Ahora todo el mundo se pone a dar conciertos en los balcones, enarbolando saxofones, violines y flautas como si no hubiera un mañana. Cuando me asomo tímidamente a escuchar alguna canción, siento que los vecinos de enfrente me miran mal, como diciendo, y tú, ¿no nos vas a tocar nada? ¿Acaso no tienes ningún instrumento? Tras un mes de encierro, he sucumbido por fin. Me he picado, vale; soy débil por naturaleza, me falta carácter. También me falta talento musical, pero eso es lo de menos.

El caso es que he recordado que en el trastero guardo una vieja guitarra. Por cierto, esa guitarra tiene una buena historia: se la robé a un tuno borracho (perdón por la redundancia), que se la dejó olvidada en la pared de un bar y se fue dando tumbos, perdiéndose en la noche tras la estela de alguna inalcanzable mujer. Media hora después, viendo que no volvía nadie a por ella, la tomé con decisión, como si fuera mía, y me la llevé apresuradamente a mi casa.

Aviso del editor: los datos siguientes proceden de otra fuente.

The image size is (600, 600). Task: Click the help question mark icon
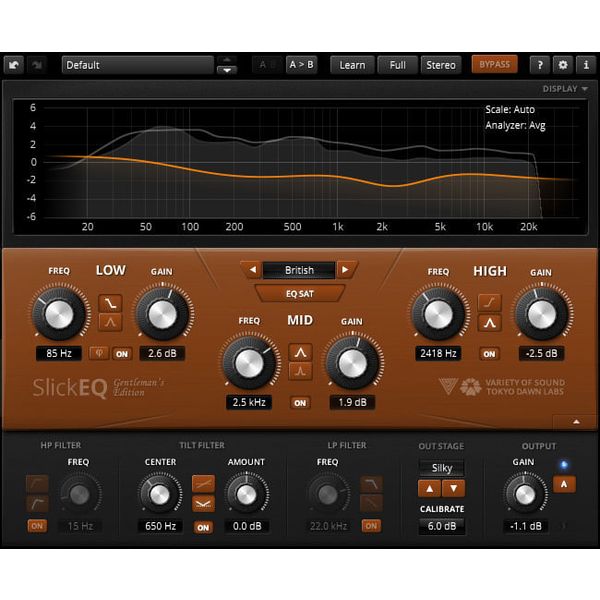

Nada más llegar, la saqué de la funda con cierto nerviosismo, como temiendo que en su interior se encontrase alguna bomba o cualquier peligro en lugar de lo que, por supuesto, había: una guitarra casi nueva, que se me antojó ya entonces maravillosa. Estaba en muy buen estado además. Le quité con suma delicadeza las pegatinas de la Tuna de Derecho y —ya limpia e inmaculada— la rasgueé y acaricié dulcemente, sintiéndola mía. Mi carrera (delictiva y musical) comenzaba. Es un decir, claro, porque triste y lamentablemente nunca emprendí camino en el proceloso mundo de la música. Sin embargo ahora, muchos años después, creo que es el momento de darle un buen uso a la guitarra y relanzar mi inexistente carrera. Temblad, vecinos, lo peor del confinamiento llega ahora.